DECRETO - DE 6 DE JULHO DE 1832

Manda estabelecer no Lago dos Tigres, na Provincia de Goyaz, um porto de embarque para o Pará, e formar alli com os Indios não civilisados, uma povoação com a denominação de - Porto Vermelho.

A Regencia, em Nome do Imperador o Senhor D. Pedro II, Ha por bem Sanccionar, e Mandar que se execute a seguinte Resolução da Assembléa Geral Legislativa, tomada sobre outra do Conselho Geral da Provincia de Goyaz:

Art. 1º O Governo da Provincia, depois de exactas vistorias no Lago dos Tigres, e barra deste no Rio Vermelho, escolherá um lugar para servir de porto de embarque para o Pará, offerecendo em todo o tempo um fundo de sete palmos de agua pelo menos.

Art. 2º Feita a escolha deste lugar serão mandados para elle, e ahi aldeados todos os Indios não civilisados, que estiverem nas aldêas de S. José de Massamedes, e de Pedro lIl de Caretão.

Art. 3º Os Indios conduzirão todas as ferramentas, e utensilios portateis do seu trabalho nas ditas aldêas.

Art. 4º Um dos dous missionarios, ou outro qualquer Sacerdote, que fôr nomeado pelo Prelado, acompanhará os Indios para a nova povoação.

Art. 5º Dos mesmos Indios se escolherá um de cada aldêa para dirigir a sua horda debaixo das vistas de um Inspector, que será nomeado pelo Governo Provincial.

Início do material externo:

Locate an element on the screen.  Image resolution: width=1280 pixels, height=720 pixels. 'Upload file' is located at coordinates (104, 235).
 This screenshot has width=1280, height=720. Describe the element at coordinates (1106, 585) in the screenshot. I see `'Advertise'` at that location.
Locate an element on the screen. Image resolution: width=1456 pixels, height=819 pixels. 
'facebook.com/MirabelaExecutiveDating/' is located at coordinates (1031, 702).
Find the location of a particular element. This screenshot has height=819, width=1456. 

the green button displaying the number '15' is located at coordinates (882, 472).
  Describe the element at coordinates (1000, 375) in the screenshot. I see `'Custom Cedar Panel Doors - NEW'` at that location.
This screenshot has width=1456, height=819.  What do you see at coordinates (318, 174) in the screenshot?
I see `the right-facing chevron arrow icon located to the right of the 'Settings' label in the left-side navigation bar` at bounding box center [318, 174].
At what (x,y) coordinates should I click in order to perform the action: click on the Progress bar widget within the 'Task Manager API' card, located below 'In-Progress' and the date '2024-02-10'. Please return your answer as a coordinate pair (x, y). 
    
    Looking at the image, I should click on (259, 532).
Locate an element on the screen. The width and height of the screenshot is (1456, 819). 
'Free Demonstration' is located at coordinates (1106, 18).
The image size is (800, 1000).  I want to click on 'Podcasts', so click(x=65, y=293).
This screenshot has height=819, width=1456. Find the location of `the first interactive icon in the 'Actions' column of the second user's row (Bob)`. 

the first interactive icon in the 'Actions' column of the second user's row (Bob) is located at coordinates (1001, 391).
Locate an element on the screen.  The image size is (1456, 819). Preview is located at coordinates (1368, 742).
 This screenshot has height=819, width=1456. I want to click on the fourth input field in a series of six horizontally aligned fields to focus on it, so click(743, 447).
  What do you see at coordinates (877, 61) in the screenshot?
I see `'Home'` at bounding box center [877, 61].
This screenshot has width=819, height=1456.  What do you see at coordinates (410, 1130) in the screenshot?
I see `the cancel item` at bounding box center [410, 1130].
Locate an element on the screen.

Art. 6º O mesmo Governo poderá despender com este Inspector qualquer quantia, não maior, que os duzentos e quarenta mil réis, que se poupam com o missionario supprimido.

Art. 7º A Junta da Fazenda fará vender em hasta publica os proprios nacionaes das ditas duas aldêas.

Art. 8º Não se farão quarteis para os Indios na nova povoação.

Art. 9º A Fazenda Publica auxiliará com algum dinheiro, ou materiaes, a construcção de uma casa de oração ampla, e decente.

Art. 10. O Governo, formando a planta da nova povoação, fará guardar a devida regularidade nos edificios, que se construirem.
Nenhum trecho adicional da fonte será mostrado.